Но я знаю, бабушка говорит, что место очень хорошее, рядом парк, много зелени, замечательный воздух. Правда, ездить бабушке на работу будет далеко. Сначала трамваем до заставы, потом автобусом, всего около часа. Но хорошо то, говорит бабушка, что в трамвай ив автобус она будет садиться на конечных станциях, в пустые вагоны. Мы будем жить в одной маленькой комнате в общей квартире. Комната на солнечную сторону и во двор. «Очень хорошая комната!» — говорит бабушка. Всего этого не хочется рассказывать Батону. Нет настроения говорить с ним. Если б он знал, как тяжело у меня на душе! Вот они прибежали, дурачатся, шутят, помогают носить вещи, у них прекрасное настроение, и неужели они не догадываются, что мы видимся, может быть, в последний раз? Им хорошо, они остаются вместе. А я — в неизвестную жизнь, к неведомым людям. Где я встречу таких товарищей: ученых, как Антон, остроумных, как Химиус, и добрых, как Ярик?
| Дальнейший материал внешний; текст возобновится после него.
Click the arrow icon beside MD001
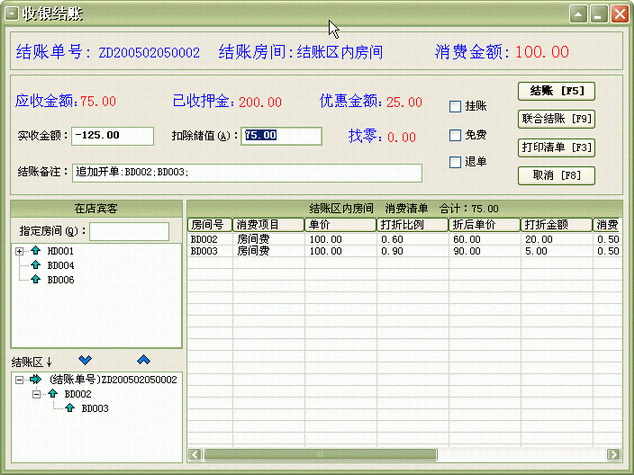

И еще самое главное. Самое-пресамое главное и тайное. Где еще я встречу такого человека, как Соня? Да, разумеется, нигде на целом свете. Бесцельно даже искать и на что-то надеяться. Конечно, есть люди, может быть, красивее Сони, у них длинные косы, голубые глаза, какие-нибудь особенные ресницы, но все это ерунда. Потому что они Соне в подметки не годятся. Проходят минуты, день смеркается, скоро подъедет грузовик, а Сони нет. Ведь всем известно, что сегодня наступает разлука. Почему же хоть на секунду, хоть оттуда, издалека? Но нет, нет и нет. Батон спрашивает: «Сколько комнат? Три или четыре?» — «Одна», — говорю я. «И без лифта? Пешком будешь ходить?» Ему так приятно спрашивать, что он не может скрыть улыбку.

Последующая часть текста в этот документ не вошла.